> Exercise
Give back every record below precisely as written.

(Stored data)

▬▬▬▬▬▬

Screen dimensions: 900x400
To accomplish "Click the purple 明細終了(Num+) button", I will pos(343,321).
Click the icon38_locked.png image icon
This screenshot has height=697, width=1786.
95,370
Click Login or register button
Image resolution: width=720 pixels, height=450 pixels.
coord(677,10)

▬▬▬▬▬▬

> Response to the exercise
Screen dimensions: 900x400
To accomplish "Click the purple 明細終了(Num+) button", I will pos(343,321).
Click the icon38_locked.png image icon
This screenshot has height=697, width=1786.
95,370
Click Login or register button
Image resolution: width=720 pixels, height=450 pixels.
coord(677,10)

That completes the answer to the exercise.